SELECTED EXTRACT:

▼

As a graduate student in the field of neurodegenerative disease research, I have noticed a weight carried by my colleagues and supervisors to progress our knowledge of these devastating diseases in order to develop a cure. We are currently at a critical stage in the study of Alzheimer’s disease (AD) and related illnesses: current estimates suggest that approximately 36 million people are living with AD globally, and this figure is expected to double in the next 30 years. This is accompanied by a high financial burden, as the healthcare costs associated with AD in the United States were over $200 billion in 2014 alone. If you didn’t read my previous article on the current state of AD treatments and the outlook for the near future, here’s the summary: it’s not good.

AD is a particularly tricky disease to treat, since symptoms often only present once significant neurodegeneration has already occurred. Even when early symptoms such as changes in memory and mood are detected, a definitive diagnosis is not always possible since these symptoms are shared by many other neurological disorders. To address this challenge, the focus in the field has recently shifted towards early detection and prevention. Studies on proteins involved in the pathogenesis of the disease has led to the identification of a few key biomarkers for the early diagnosis of AD.



The over-production and accumulation of the amyloid-β (Aβ) peptide in the brain are thought to be the inciting events in AD pathogenesis. A 39-43-residue fragment of the amyloid precursor protein (APP), Aβ, tends to misfold, aggregate, and ultimately incorporate into the hallmark amyloid plaques seen in the brains of AD patients. The 42-residue Aβ peptide (Aβ42) is particularly toxic in AD since it's more prone to aggregation, even though it's less abundant than other variants of the peptide, such as Aβ40. By studying the biology surrounding Aβ formation and clearance, researchers have developed some useful Aβ-based biomarkers for AD.

▲

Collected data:
▼

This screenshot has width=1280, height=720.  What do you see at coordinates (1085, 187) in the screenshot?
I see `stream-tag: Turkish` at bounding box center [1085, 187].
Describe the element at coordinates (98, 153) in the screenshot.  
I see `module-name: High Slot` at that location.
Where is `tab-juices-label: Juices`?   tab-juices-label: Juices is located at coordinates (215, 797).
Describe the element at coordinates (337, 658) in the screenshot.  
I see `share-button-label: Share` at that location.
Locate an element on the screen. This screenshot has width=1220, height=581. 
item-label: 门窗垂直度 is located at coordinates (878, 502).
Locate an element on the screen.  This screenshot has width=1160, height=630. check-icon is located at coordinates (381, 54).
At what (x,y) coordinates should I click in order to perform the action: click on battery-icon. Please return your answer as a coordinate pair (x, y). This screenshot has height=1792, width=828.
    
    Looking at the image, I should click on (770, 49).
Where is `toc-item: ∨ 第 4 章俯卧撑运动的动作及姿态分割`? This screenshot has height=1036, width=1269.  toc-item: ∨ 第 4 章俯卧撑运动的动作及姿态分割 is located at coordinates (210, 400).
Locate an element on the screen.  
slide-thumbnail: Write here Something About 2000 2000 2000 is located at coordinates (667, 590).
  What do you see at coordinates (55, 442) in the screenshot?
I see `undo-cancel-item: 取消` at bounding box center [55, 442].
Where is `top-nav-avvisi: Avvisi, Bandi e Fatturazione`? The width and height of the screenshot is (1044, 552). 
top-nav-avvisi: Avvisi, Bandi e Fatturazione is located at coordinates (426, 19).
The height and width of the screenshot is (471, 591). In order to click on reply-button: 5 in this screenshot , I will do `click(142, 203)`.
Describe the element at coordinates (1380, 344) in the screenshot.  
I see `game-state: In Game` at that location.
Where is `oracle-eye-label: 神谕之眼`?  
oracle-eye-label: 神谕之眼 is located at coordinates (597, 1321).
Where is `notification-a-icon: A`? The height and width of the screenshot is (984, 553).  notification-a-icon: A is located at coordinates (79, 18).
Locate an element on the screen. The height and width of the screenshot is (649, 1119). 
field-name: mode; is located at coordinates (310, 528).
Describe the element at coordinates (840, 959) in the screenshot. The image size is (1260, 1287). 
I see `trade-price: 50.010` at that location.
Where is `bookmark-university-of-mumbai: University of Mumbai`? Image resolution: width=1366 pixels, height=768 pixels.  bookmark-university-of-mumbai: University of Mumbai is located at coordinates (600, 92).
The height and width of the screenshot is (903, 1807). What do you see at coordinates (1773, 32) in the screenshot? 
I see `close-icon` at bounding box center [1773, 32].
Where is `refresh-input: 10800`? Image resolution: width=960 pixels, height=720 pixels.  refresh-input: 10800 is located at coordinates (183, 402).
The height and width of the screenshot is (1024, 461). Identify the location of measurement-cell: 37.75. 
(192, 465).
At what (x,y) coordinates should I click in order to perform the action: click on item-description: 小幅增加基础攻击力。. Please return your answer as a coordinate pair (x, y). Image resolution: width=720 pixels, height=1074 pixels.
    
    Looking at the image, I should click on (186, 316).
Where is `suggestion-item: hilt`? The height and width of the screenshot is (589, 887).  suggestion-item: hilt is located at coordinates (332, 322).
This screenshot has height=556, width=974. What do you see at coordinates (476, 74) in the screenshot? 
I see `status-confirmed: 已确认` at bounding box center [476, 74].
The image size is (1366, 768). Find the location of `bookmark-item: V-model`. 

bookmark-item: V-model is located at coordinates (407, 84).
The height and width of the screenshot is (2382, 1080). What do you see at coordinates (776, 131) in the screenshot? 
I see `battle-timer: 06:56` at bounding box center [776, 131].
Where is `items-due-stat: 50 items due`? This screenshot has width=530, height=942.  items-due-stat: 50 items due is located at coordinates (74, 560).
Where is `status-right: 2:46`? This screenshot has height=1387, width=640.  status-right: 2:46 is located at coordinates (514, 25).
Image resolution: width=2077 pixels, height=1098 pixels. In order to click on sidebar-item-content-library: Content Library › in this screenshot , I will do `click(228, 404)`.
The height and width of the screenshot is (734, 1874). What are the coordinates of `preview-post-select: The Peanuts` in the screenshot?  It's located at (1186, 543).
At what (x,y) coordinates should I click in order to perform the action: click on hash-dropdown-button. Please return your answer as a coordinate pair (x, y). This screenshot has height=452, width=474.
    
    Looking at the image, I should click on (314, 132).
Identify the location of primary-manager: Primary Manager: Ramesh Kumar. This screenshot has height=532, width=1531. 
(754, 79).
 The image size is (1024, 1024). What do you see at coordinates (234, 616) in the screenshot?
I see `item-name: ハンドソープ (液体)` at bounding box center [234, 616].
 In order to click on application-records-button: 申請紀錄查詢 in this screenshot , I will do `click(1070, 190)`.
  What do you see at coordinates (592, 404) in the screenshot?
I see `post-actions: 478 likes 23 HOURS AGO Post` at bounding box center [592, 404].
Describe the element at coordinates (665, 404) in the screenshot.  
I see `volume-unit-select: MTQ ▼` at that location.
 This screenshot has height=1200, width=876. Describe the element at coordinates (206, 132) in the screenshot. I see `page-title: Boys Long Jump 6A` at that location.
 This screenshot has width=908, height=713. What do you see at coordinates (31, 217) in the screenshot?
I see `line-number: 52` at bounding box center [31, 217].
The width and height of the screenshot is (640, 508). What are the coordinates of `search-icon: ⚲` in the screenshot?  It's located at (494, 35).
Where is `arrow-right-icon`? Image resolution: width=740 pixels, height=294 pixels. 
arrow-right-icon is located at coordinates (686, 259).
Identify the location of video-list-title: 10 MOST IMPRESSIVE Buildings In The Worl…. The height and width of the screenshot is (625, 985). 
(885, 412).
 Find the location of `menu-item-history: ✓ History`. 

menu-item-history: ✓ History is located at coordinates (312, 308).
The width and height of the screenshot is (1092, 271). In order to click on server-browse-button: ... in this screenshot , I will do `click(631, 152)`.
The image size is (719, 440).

▲

TASK REQUIREMENTS: Rewrite everything from "The over-production and" down to "biomarkers for AD." in the text on Alzheimer's disease, replacing "inciting events" with "initiating events".

RESULT OF THIS TASK:
The over-production and accumulation of the amyloid-β (Aβ) peptide in the brain are thought to be the initiating events in AD pathogenesis. A 39-43-residue fragment of the amyloid precursor protein (APP), Aβ, tends to misfold, aggregate, and ultimately incorporate into the hallmark amyloid plaques seen in the brains of AD patients. The 42-residue Aβ peptide (Aβ42) is particularly toxic in AD since it's more prone to aggregation, even though it's less abundant than other variants of the peptide, such as Aβ40. By studying the biology surrounding Aβ formation and clearance, researchers have developed some useful Aβ-based biomarkers for AD.